→ **Problem**:
Only the lines from the top of the data through the one with "Task: Click the Stop" are to be written out, each exactly as it stands.

→ **Extracted material**:
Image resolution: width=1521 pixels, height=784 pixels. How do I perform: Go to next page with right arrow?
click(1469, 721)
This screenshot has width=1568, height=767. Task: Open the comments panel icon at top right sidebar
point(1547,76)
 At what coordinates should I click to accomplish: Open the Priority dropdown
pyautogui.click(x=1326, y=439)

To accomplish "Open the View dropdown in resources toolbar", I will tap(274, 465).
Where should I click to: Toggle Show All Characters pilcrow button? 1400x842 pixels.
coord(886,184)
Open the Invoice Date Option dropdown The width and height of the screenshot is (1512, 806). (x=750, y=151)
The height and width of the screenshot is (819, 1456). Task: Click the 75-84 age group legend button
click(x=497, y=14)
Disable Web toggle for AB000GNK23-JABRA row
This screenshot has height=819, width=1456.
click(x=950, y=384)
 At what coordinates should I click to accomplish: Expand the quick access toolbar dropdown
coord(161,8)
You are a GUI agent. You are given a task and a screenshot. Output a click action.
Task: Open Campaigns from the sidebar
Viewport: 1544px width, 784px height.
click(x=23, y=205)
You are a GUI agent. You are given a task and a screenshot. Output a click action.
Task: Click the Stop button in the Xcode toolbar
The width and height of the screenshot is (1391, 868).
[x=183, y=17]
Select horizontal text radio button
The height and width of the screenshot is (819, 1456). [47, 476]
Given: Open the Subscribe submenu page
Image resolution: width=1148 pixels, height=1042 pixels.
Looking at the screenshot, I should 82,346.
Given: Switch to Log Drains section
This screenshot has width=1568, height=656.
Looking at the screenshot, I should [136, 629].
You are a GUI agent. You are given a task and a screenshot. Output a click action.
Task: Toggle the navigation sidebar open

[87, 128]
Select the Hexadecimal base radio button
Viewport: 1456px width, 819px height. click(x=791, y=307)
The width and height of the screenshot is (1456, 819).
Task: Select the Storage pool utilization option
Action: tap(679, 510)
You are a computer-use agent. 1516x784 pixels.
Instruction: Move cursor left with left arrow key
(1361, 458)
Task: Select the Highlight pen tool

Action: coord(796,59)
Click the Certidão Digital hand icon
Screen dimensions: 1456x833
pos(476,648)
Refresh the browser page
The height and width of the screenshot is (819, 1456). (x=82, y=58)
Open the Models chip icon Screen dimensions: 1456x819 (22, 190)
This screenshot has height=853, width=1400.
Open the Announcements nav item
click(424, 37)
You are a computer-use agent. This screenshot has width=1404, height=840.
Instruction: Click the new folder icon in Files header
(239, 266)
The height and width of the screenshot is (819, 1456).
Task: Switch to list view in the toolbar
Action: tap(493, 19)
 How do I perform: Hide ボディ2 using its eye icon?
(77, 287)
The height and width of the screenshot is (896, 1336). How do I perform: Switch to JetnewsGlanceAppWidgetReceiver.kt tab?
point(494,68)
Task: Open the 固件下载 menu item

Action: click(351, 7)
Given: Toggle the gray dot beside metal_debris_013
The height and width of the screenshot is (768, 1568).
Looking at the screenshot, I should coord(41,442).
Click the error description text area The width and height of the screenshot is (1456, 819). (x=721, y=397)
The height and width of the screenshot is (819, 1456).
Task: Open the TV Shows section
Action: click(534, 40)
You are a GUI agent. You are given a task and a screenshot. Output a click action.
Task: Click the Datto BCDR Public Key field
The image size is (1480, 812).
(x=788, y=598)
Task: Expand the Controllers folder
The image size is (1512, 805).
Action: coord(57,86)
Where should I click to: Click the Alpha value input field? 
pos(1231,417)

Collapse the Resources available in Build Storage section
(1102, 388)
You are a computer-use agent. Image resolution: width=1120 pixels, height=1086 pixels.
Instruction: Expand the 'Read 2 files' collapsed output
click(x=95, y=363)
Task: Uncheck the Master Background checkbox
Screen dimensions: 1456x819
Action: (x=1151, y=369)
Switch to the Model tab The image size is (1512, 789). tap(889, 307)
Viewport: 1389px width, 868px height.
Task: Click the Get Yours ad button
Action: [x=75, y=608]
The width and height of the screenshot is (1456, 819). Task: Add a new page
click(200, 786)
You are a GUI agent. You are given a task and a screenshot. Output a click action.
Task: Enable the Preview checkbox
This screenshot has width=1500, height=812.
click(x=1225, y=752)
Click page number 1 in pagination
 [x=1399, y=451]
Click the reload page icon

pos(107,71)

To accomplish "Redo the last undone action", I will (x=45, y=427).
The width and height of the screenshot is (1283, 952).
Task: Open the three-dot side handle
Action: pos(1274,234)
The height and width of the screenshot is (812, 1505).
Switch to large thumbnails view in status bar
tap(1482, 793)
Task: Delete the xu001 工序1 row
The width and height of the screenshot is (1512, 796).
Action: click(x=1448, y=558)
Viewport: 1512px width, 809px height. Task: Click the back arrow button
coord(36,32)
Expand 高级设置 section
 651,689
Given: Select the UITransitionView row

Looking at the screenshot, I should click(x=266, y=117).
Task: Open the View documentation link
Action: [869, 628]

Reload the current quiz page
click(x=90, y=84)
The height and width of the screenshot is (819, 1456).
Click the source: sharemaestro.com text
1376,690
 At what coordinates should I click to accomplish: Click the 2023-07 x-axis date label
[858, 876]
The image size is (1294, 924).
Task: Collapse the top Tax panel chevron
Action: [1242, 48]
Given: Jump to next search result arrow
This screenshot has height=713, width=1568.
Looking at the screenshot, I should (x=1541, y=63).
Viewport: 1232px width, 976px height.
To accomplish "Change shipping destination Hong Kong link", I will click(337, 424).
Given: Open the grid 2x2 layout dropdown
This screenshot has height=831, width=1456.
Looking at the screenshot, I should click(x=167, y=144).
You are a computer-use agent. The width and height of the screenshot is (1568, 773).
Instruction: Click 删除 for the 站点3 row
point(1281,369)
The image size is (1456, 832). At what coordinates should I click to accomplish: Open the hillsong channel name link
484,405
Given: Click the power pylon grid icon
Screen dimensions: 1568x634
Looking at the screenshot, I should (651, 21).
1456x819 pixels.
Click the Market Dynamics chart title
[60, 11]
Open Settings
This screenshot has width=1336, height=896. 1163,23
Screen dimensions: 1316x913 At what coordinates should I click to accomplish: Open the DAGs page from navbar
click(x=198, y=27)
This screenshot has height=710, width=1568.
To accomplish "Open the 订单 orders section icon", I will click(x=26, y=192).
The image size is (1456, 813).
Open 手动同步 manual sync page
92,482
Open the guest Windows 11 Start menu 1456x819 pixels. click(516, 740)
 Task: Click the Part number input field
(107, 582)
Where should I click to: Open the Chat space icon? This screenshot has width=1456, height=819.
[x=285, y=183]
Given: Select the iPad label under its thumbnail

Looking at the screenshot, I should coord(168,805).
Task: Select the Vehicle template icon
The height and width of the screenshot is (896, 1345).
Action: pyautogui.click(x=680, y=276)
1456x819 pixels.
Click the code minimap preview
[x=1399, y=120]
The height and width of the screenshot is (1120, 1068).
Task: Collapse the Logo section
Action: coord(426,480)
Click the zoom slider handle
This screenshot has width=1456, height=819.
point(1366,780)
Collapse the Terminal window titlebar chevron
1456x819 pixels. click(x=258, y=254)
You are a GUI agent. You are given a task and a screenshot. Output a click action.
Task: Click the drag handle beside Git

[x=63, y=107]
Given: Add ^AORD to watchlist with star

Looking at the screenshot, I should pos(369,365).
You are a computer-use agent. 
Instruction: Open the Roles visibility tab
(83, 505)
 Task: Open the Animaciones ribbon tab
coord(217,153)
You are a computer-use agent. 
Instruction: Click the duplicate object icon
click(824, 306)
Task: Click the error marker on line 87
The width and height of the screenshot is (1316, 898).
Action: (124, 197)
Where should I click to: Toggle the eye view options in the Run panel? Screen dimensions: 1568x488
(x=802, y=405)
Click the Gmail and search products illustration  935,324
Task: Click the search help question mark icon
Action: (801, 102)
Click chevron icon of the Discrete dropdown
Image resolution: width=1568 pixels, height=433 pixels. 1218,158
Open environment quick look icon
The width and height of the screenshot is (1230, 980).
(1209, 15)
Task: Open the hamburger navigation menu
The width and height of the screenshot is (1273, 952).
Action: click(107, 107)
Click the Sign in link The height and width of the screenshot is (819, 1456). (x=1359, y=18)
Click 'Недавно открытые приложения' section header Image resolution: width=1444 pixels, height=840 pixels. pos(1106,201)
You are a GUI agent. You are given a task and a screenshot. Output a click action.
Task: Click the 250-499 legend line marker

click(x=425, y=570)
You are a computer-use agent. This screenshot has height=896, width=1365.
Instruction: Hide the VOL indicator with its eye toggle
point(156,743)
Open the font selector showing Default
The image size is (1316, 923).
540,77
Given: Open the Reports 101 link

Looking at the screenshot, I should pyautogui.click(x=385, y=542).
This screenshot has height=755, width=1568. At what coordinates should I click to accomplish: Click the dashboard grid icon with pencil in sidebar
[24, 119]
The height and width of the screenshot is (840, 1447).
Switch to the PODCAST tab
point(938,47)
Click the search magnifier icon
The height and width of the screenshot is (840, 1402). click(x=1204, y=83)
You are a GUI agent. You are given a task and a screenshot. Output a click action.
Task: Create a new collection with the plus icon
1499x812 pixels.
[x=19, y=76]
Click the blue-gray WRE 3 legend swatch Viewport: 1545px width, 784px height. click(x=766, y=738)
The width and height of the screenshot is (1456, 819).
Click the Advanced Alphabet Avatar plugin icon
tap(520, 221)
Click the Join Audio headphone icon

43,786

→ **Finished task**:
Image resolution: width=1521 pixels, height=784 pixels. How do I perform: Go to next page with right arrow?
click(1469, 721)
This screenshot has width=1568, height=767. Task: Open the comments panel icon at top right sidebar
point(1547,76)
 At what coordinates should I click to accomplish: Open the Priority dropdown
pyautogui.click(x=1326, y=439)

To accomplish "Open the View dropdown in resources toolbar", I will tap(274, 465).
Where should I click to: Toggle Show All Characters pilcrow button? 1400x842 pixels.
coord(886,184)
Open the Invoice Date Option dropdown The width and height of the screenshot is (1512, 806). (x=750, y=151)
The height and width of the screenshot is (819, 1456). Task: Click the 75-84 age group legend button
click(x=497, y=14)
Disable Web toggle for AB000GNK23-JABRA row
This screenshot has height=819, width=1456.
click(x=950, y=384)
 At what coordinates should I click to accomplish: Expand the quick access toolbar dropdown
coord(161,8)
You are a GUI agent. You are given a task and a screenshot. Output a click action.
Task: Open Campaigns from the sidebar
Viewport: 1544px width, 784px height.
click(x=23, y=205)
You are a GUI agent. You are given a task and a screenshot. Output a click action.
Task: Click the Stop button in the Xcode toolbar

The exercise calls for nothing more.